A systematic literature review was conducted to appraise the current state of knowledge surrounding stigma of SCD. Conclusions from this review revealed that 1) sources of stigma were varied including institutions, healthcare systems and providers, and interpersonal relationships; 2) stigma had negative impacts on participants’ social, psychological, and physiological well-being; 3) stigma had resulted in poor patient-provider relationships and altered care-seeking behaviors in individuals with SCD, and 4) there are gaps in the literature regarding the influence of sources of stigma on self-management and QoL.
The primary study of this dissertation utilized a cross sectional, convergent parallel mixed methods design (individual interviews and self-report surveys). Participants were interviewed about disease self-management strategies and how sources of stigma influence these strategies. Demographic and clinical characteristics were assessed using questionnaires. Quantitative measures were used to assess perceived stigma [SCD Health-Related Stigma Scale (SCD-HRSS) and Measure of Sickle Cell Stigma (MoSCS)] and health-related QoL [Adult Sickle Cell Quality of Life Measures (ASCQ-Me)]. Because there were no publication using the ASCQ-Me to assess health-related QoL in adults with SCD, aside from psychometric studies, a pilot study was conducted evaluating the feasibility of using the ASCQ-Me prior to the primary dissertation study. Use of ASCQ-Me was determined to be feasible.

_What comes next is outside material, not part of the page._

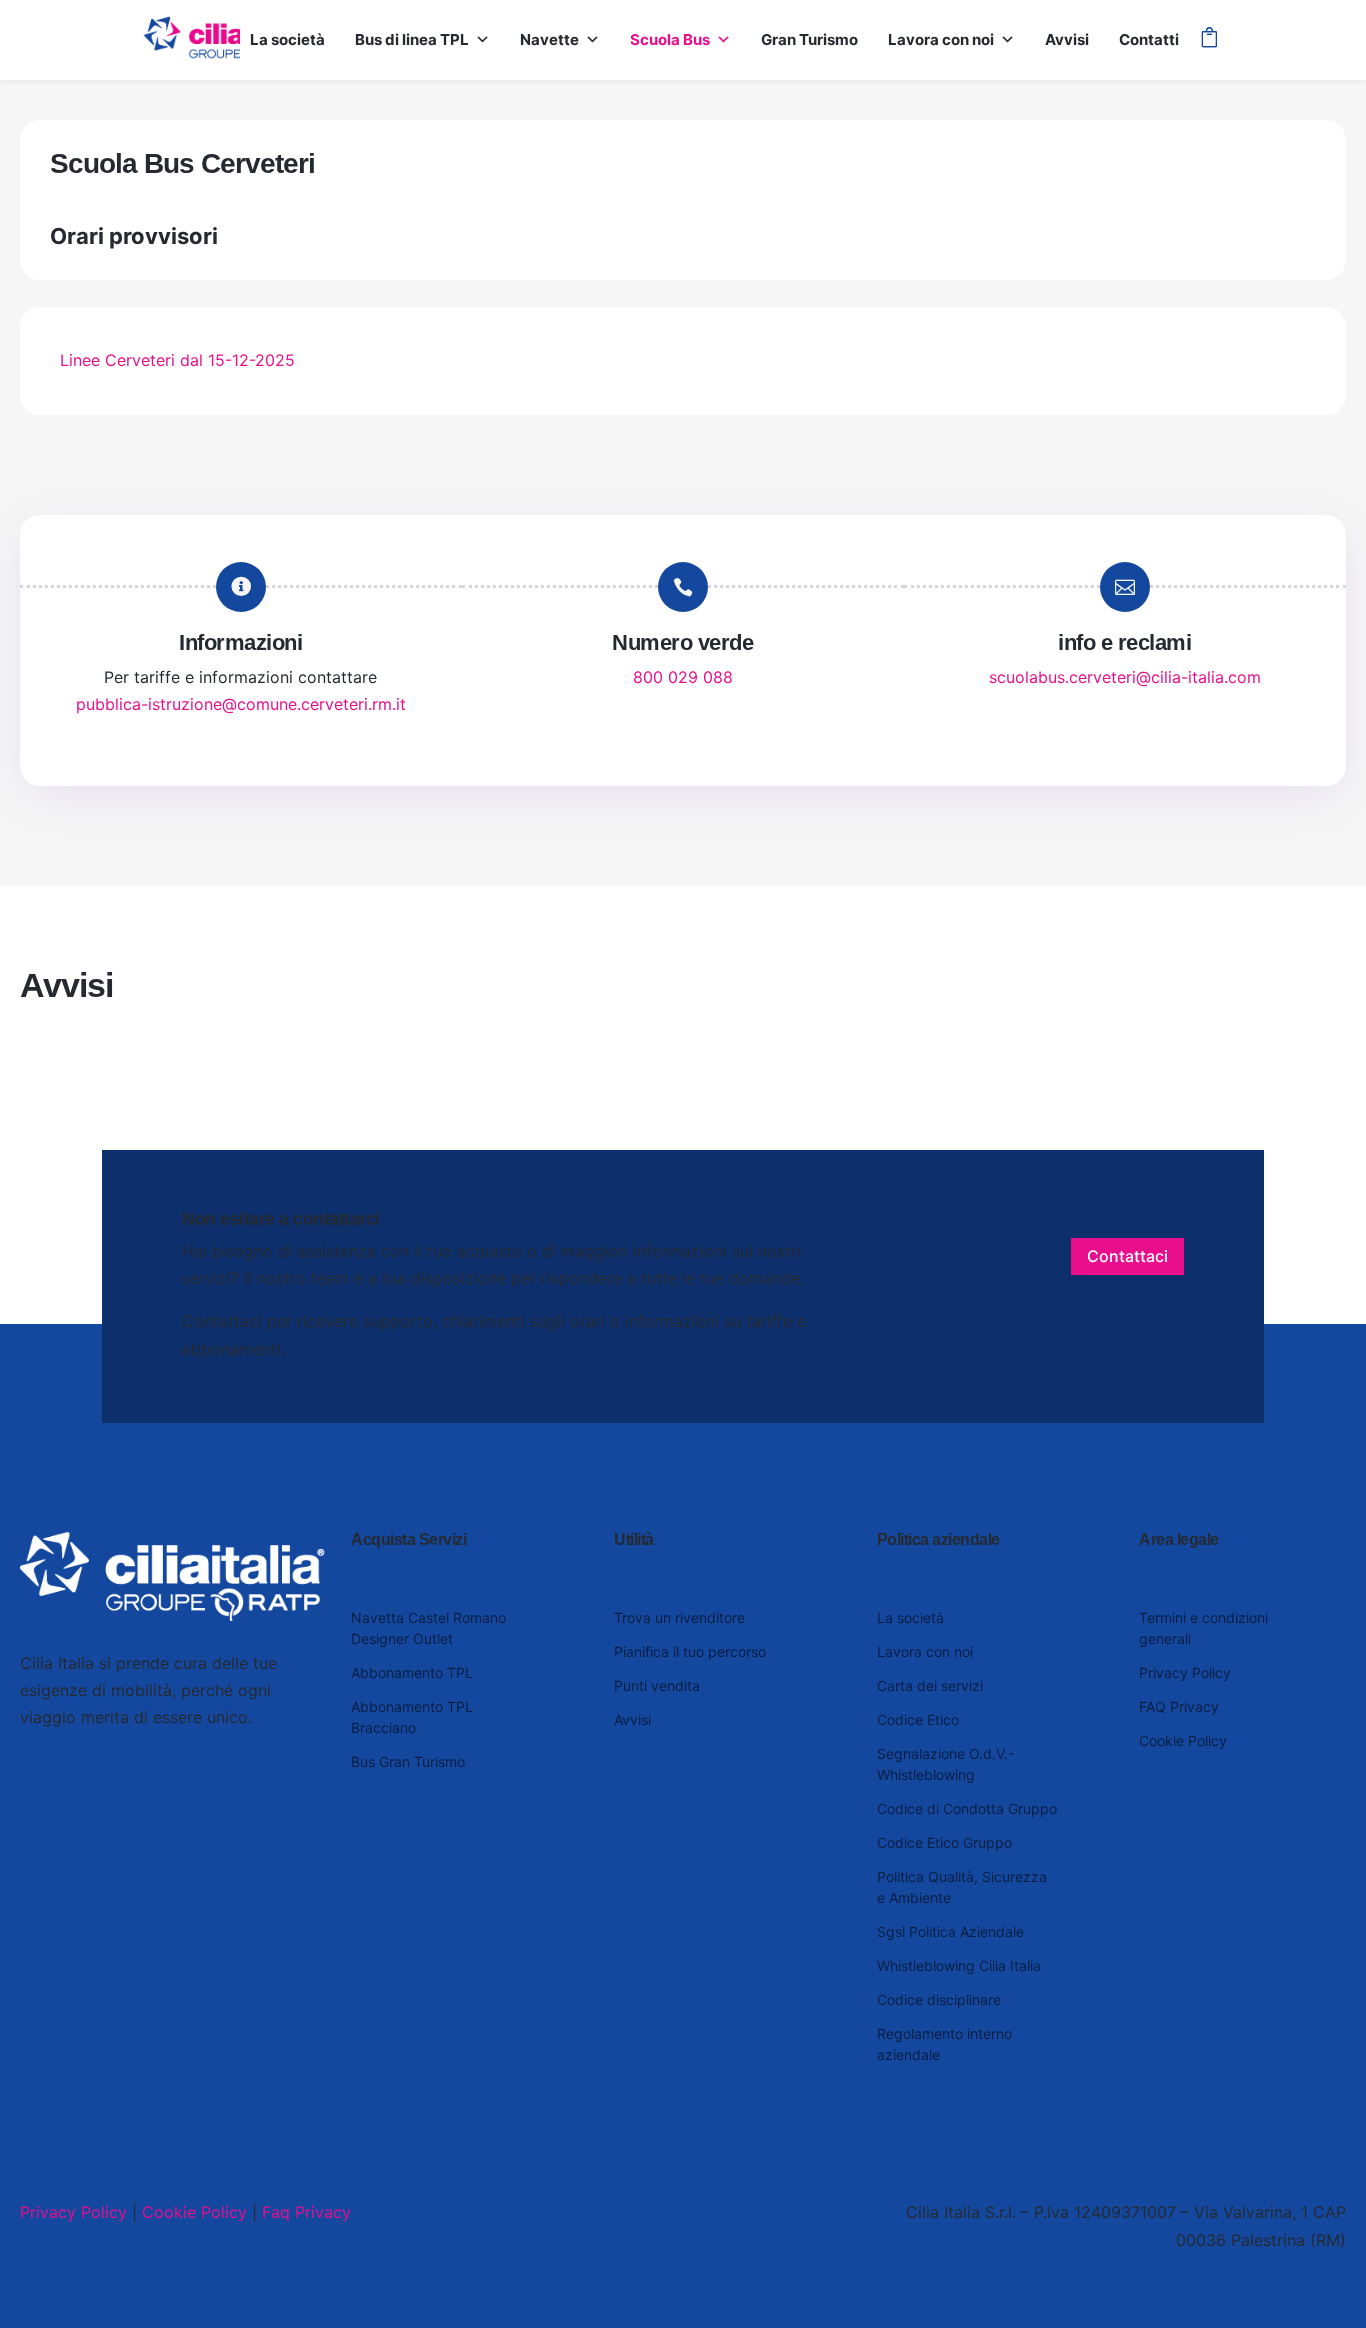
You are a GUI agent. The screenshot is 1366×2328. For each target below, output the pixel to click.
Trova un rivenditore (679, 1617)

There were several important findings in the primary dissertation study. Employment and low disease severity were significant predictors of health-related QoL. Nonetheless, participants reported experiencing stigma from family, friends, and people in the workplace and school that impeded their access to the social support and financial resources needed to effectively self-manage. Self-management strategies were similar between the two countries with the exception of there being less opioid use and a greater focus on nutrition in Jamaica. Lastly, participants in both countries, regardless of demographic and clinical characteristics, reported perceiving stigma from healthcare settings. As a result, they altered their self-management in many ways including avoiding or delaying seeking care and pain management. Findings from this study will be used to generate hypotheses for future studies seeking to improve self-management and QoL of individuals with SCD in the presence of stigma.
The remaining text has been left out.